** Opening Data in this exercise block **

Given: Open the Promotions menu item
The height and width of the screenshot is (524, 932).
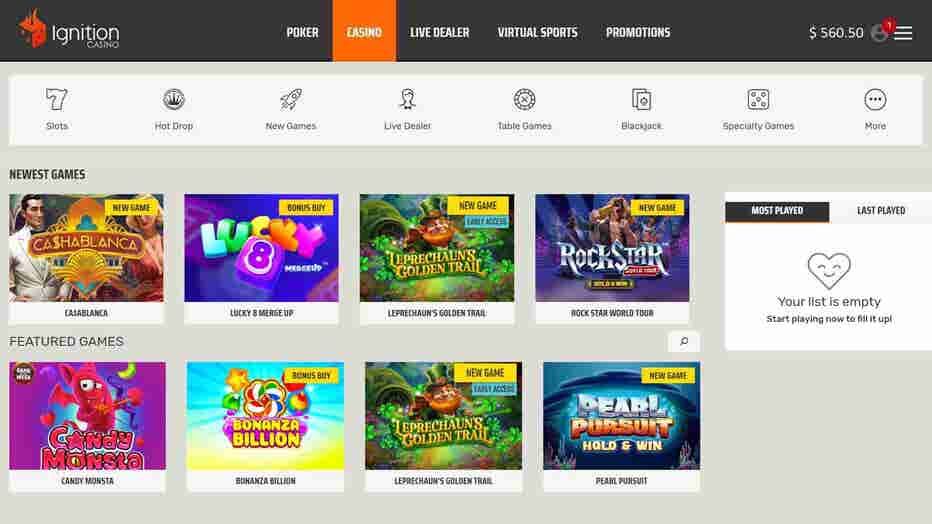Looking at the screenshot, I should (638, 32).
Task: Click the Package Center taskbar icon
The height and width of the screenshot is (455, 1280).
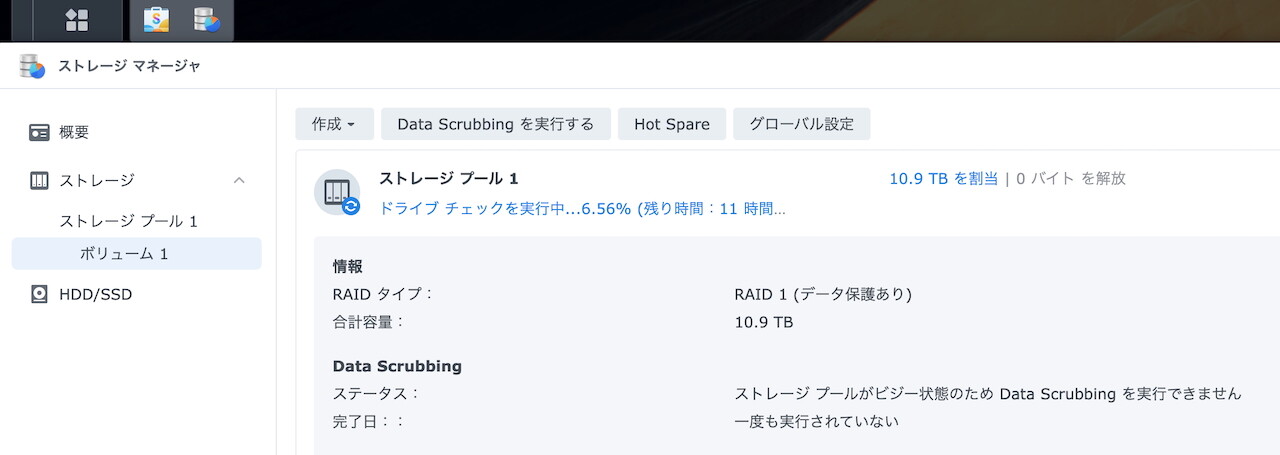Action: (156, 20)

** Closing Data in this exercise block **

__Task statement__: Pictures are to be dropped, and every record is to be copied exactly.

__Expected answer__:
Given: Open the Promotions menu item
The height and width of the screenshot is (524, 932).
Looking at the screenshot, I should (638, 32).
Task: Click the Package Center taskbar icon
The height and width of the screenshot is (455, 1280).
Action: (156, 20)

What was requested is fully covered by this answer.